Oh, and as far as the starting over in real life I mentioned, I’m moving away from Los Angeles sometime in the next two years. That’s been decided. The hard part is figuring out where. I still only have a list that hasn’t been narrowed down all that much. The main contenders at this moment are Raleigh-Durham, NC, Richmond, VA, Portland, OR, and metro Seattle, WA since I can’t afford to live in Seattle proper.
The criteria is somewhere without harsh winter (a little snow is fine), more affordable than LA (which only narrows it down to anywhere but San Francisco & NYC), and has a diverse population that isn’t entirely Trumpy (purple is okay). It’s not as easy as you’d think to find places that fit all of that.
Next weekend, I’m flying to Detroit with my sister where our mother will pick us up. We’re going to spend a week driving around to see if we can find anywhere that ticks the boxes for all of us.
Hopefully, sometime in August, I’ll fly up to Seattle to visit my bestie and drive around the PNW to do the same.
I’ve been working, which is good, since as I said in this post, for pretty much the month of April, I didn’t get much work done at all. Not good. I’ve been on antidepressants for a week and a half now. It takes about a month for antidepressants to build up in your system, so it’s far too early to see any results, but I do feel the placebo effect a bit. Just knowing that I’m taking something helps.
Next week is a busy week for me. On Monday, I have a root canal scheduled, which is great since I haven’t been able to chew on the left side of my mouth for a week or two. Ouch.

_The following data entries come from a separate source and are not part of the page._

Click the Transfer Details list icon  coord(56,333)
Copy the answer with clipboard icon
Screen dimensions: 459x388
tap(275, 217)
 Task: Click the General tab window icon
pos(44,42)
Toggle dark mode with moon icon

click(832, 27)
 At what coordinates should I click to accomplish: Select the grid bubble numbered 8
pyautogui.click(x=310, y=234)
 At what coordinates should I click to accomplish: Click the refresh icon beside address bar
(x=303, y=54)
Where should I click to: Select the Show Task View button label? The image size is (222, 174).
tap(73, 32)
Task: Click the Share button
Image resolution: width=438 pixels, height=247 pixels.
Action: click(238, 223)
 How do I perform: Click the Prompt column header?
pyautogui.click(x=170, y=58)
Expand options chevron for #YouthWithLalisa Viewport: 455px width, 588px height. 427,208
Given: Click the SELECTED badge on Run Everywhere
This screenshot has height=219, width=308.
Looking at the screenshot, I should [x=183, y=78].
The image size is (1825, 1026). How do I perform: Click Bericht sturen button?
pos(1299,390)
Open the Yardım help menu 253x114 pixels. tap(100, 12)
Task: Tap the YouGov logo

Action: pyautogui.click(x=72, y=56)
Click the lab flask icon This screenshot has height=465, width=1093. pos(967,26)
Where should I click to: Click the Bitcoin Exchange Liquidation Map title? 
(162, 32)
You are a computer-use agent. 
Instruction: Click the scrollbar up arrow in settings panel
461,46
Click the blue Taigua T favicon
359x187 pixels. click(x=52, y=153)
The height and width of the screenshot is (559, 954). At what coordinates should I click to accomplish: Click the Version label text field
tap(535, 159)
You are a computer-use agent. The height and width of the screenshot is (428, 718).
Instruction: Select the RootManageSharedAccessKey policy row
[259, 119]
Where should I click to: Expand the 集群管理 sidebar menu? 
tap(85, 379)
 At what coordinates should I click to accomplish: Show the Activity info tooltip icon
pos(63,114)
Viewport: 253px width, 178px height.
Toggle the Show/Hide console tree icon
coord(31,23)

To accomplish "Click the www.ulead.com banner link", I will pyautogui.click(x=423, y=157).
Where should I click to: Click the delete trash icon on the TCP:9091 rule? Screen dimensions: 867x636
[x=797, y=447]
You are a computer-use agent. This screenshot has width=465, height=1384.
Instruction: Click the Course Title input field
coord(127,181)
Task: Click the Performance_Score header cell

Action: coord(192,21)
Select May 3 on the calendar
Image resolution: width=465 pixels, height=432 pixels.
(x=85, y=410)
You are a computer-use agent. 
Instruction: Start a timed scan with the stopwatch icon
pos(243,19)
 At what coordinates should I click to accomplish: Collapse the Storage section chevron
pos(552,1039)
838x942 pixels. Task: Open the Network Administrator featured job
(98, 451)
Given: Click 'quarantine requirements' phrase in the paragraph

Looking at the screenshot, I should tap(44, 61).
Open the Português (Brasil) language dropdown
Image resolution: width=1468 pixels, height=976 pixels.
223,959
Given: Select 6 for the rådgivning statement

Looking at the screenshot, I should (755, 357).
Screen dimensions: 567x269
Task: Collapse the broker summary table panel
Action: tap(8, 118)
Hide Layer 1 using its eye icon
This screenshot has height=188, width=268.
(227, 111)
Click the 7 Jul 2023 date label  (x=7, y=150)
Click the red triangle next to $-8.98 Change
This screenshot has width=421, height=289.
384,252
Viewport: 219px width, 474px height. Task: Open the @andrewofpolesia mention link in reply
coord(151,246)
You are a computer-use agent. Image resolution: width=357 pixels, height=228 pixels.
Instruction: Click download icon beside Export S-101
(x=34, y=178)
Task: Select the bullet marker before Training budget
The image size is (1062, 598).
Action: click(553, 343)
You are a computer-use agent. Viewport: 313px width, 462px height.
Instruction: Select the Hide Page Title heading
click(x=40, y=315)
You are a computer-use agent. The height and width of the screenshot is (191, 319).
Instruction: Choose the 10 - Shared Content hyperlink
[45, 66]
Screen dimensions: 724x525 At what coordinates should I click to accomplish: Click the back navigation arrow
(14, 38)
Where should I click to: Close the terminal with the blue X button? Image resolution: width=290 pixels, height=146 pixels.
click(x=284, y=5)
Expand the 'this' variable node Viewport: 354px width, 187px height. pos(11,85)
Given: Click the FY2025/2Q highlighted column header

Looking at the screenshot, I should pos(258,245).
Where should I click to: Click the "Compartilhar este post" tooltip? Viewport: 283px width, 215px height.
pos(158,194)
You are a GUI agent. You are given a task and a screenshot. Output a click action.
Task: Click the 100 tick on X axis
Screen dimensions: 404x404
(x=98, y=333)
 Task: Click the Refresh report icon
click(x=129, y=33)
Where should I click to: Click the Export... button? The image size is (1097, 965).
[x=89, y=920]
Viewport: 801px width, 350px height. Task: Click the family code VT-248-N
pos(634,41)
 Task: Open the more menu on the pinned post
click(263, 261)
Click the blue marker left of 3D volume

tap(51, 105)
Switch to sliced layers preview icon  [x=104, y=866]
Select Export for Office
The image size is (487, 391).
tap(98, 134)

Tuesday, I have to take my dog in for evaluation at the doggy ranch she’s being sent to while I’m gone. This place is amazeballs. It’s a cage-free “pet resort” with pools, places to run, and tons of other dogs to play with. I’m mildly worried about her passing the evaluation because of her leash aggression, but since it’s cage-free, I’m hoping it won’t be much of an issue. She’s fine at the dog park, which is essentially what this place is, so fingers crossed.
Wednesday, I have to go into the office and meet a sale rep who’s flying in from Canada to meet with us. I haven’t been to the office in a really long time. I was going in once a week, but that sort of petered out a few months ago.
Thursday, I’ll kill lots of things with an axe and Friday, I have to pack for the trip. I’m not one of those people, like my sister, who packs way ahead of time. She started packing when we bought our plane tickets. I’m a last minute, shove everything in type. I tell my sister that it’s not like we’re going to Mars. There are stores on the other side of the country that sell the same stuff they sell here. Even if I started packing a month in advance, I’d inevitably forget something anyway. As long as I have my meds, contacts/glasses, and my phone/ipad, I’m good.
Other than that, not much else is going on. I don’t feel particularly stressed, depressed or anxious. I’m just sort of status quo, other than the pain in my tooth, which shall be remedied Monday. It could be worse. It could always be worse.
How are you doing?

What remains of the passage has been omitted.